Only these lines of the data below are wanted: the one with "Screen dimensions: 836x599", the one with "1097x907 pixels.", and any lines between them, each repeated exactly.

Records contained in a dataset
::::::::
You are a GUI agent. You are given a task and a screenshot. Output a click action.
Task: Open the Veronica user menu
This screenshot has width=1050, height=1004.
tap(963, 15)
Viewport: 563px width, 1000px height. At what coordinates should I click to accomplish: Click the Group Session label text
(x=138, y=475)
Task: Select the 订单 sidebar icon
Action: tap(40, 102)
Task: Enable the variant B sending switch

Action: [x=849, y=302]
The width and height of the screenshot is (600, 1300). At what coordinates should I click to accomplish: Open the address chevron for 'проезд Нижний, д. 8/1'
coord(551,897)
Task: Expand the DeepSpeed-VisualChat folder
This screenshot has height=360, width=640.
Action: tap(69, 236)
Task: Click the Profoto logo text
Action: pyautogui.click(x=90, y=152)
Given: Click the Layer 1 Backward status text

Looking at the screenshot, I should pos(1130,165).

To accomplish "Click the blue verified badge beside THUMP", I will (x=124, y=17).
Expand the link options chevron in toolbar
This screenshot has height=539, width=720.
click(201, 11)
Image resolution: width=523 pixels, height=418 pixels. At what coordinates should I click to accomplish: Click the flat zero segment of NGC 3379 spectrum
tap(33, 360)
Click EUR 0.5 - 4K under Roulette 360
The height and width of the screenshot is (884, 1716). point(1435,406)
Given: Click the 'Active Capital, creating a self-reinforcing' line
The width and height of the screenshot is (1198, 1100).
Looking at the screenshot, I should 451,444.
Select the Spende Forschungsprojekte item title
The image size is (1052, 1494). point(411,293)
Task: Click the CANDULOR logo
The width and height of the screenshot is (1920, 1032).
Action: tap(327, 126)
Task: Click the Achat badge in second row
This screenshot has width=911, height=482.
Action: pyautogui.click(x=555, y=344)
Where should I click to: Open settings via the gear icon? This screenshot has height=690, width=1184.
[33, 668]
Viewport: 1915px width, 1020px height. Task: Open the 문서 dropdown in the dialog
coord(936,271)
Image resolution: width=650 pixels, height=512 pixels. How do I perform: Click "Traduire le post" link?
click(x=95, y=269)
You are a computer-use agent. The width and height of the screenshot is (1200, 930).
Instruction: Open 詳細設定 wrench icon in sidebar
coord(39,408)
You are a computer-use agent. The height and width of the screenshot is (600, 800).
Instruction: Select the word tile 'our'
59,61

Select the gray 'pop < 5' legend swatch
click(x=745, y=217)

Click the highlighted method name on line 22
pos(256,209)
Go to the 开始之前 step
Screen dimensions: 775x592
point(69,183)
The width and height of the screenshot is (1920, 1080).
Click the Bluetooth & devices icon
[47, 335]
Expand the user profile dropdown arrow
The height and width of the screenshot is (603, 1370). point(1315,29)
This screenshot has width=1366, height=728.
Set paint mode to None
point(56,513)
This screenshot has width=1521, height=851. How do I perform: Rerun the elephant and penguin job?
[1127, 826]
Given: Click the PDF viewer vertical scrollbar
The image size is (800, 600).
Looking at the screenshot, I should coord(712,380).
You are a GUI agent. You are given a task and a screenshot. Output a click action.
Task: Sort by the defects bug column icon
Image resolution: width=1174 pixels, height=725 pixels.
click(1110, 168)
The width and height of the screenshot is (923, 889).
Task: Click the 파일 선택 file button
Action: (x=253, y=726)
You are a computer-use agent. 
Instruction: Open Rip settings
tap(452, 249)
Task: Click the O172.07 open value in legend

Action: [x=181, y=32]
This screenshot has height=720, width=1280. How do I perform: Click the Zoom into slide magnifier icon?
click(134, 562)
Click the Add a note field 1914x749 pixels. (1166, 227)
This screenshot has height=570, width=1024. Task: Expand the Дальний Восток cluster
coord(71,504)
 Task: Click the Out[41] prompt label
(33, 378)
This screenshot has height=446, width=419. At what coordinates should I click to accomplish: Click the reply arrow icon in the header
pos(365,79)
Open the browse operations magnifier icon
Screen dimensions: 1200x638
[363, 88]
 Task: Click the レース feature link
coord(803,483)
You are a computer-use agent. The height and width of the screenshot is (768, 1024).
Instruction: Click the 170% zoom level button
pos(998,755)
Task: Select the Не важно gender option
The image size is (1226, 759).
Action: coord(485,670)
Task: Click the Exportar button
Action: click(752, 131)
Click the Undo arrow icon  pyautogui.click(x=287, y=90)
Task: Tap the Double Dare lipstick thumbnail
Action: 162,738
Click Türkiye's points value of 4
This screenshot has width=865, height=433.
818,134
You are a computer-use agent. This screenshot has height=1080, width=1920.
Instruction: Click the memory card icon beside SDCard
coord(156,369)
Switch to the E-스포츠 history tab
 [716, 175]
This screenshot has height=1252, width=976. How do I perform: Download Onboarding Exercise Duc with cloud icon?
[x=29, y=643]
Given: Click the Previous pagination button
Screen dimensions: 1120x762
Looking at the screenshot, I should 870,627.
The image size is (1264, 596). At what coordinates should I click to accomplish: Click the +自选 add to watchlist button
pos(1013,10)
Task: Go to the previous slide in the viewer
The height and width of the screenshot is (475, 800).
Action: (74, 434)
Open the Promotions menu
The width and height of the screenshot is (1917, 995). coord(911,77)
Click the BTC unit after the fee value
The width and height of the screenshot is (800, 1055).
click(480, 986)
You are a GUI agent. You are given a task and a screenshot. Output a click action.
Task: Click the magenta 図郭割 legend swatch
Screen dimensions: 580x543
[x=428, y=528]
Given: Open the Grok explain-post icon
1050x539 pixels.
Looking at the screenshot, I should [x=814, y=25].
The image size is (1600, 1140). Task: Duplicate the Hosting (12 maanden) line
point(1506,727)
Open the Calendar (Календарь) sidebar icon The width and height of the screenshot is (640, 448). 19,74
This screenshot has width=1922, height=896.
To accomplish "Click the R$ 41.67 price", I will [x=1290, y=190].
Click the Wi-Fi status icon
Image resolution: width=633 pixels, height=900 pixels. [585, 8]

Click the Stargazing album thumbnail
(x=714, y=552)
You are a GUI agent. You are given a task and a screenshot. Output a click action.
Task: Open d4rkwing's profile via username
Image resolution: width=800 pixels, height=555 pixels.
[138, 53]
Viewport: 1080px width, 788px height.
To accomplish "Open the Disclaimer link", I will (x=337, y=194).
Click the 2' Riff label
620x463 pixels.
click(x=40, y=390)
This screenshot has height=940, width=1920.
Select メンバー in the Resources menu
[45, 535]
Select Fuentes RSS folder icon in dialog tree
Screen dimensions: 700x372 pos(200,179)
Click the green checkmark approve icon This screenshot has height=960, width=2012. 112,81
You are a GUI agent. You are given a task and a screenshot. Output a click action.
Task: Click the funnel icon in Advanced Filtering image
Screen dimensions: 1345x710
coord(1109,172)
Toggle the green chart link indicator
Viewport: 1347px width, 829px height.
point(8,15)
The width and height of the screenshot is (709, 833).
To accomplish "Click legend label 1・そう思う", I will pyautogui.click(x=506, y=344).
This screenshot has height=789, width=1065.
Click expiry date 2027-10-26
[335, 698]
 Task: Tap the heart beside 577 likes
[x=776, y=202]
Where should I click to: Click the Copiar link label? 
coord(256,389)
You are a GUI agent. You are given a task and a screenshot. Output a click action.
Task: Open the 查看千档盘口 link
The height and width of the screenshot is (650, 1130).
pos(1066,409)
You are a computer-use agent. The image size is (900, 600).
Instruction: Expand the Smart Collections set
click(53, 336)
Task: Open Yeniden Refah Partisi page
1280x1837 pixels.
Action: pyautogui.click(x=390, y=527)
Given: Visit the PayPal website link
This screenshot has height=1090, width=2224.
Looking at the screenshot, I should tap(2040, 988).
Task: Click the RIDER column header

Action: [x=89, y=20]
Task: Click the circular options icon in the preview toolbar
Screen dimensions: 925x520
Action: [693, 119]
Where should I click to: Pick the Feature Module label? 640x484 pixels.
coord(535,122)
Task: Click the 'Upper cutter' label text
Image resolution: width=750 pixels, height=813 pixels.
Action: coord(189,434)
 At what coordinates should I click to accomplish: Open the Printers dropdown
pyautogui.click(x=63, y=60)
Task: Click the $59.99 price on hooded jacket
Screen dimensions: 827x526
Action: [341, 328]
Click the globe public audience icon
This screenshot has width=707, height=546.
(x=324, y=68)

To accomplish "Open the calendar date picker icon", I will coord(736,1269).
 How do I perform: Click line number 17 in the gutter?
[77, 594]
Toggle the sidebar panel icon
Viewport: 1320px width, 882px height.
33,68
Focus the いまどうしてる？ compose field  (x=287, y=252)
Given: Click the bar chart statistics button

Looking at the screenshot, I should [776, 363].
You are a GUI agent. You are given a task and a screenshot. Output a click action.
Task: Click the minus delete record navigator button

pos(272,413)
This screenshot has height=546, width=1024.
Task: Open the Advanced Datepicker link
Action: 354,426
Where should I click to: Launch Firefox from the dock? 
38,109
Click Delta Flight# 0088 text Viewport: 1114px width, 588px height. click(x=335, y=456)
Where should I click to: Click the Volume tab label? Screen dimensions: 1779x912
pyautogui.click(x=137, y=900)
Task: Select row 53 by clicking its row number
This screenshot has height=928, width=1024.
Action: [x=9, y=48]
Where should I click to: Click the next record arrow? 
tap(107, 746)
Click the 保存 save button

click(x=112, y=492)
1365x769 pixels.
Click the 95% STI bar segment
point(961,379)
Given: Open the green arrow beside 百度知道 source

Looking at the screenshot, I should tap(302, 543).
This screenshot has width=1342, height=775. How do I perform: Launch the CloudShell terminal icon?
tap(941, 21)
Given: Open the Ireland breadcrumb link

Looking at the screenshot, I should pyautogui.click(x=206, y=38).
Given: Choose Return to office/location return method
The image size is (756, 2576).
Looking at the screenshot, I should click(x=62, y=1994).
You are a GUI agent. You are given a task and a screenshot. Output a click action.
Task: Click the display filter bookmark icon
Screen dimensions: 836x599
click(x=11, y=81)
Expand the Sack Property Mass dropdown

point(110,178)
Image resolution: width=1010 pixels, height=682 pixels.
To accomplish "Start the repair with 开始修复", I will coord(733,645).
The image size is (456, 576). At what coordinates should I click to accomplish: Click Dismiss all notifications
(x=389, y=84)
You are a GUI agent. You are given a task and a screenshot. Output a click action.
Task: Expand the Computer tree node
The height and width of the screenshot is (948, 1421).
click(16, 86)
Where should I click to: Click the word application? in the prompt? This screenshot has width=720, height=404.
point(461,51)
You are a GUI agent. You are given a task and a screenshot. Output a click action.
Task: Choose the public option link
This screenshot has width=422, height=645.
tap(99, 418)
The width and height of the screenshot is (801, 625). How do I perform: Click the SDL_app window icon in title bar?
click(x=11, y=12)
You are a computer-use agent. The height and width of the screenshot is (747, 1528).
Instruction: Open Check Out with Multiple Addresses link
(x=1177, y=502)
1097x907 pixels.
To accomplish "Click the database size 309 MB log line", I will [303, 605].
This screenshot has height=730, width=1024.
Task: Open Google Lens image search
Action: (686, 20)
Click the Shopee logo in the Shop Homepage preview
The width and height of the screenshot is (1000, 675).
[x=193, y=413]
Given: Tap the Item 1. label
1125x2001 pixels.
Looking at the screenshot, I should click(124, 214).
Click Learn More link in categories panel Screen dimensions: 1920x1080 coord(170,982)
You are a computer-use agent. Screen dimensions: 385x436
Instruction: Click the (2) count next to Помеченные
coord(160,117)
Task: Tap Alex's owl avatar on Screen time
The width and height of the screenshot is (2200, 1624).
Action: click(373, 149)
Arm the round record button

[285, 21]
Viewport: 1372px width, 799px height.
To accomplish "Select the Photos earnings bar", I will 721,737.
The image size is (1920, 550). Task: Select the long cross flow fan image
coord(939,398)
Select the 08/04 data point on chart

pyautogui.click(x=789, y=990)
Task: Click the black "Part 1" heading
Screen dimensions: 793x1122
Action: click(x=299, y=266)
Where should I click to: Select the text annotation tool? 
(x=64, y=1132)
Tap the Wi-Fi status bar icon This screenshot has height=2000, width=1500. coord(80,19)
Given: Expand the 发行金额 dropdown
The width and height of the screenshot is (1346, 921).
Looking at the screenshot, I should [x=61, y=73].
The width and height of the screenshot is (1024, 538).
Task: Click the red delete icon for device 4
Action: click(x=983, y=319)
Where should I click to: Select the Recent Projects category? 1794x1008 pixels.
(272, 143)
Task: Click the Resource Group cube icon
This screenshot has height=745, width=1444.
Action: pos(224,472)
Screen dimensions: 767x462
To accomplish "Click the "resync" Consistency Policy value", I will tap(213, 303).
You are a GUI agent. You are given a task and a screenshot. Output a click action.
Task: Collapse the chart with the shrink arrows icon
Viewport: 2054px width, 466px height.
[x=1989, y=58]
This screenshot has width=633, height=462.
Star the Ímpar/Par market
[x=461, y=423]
::::::::
Output for this exercise
Screen dimensions: 836x599
click(x=11, y=81)
Expand the Sack Property Mass dropdown

point(110,178)
Image resolution: width=1010 pixels, height=682 pixels.
To accomplish "Start the repair with 开始修复", I will coord(733,645).
The image size is (456, 576). At what coordinates should I click to accomplish: Click Dismiss all notifications
(x=389, y=84)
You are a GUI agent. You are given a task and a screenshot. Output a click action.
Task: Expand the Computer tree node
The height and width of the screenshot is (948, 1421).
click(16, 86)
Where should I click to: Click the word application? in the prompt? This screenshot has width=720, height=404.
point(461,51)
You are a GUI agent. You are given a task and a screenshot. Output a click action.
Task: Choose the public option link
This screenshot has width=422, height=645.
tap(99, 418)
The width and height of the screenshot is (801, 625). How do I perform: Click the SDL_app window icon in title bar?
click(x=11, y=12)
You are a computer-use agent. The height and width of the screenshot is (747, 1528).
Instruction: Open Check Out with Multiple Addresses link
(x=1177, y=502)
1097x907 pixels.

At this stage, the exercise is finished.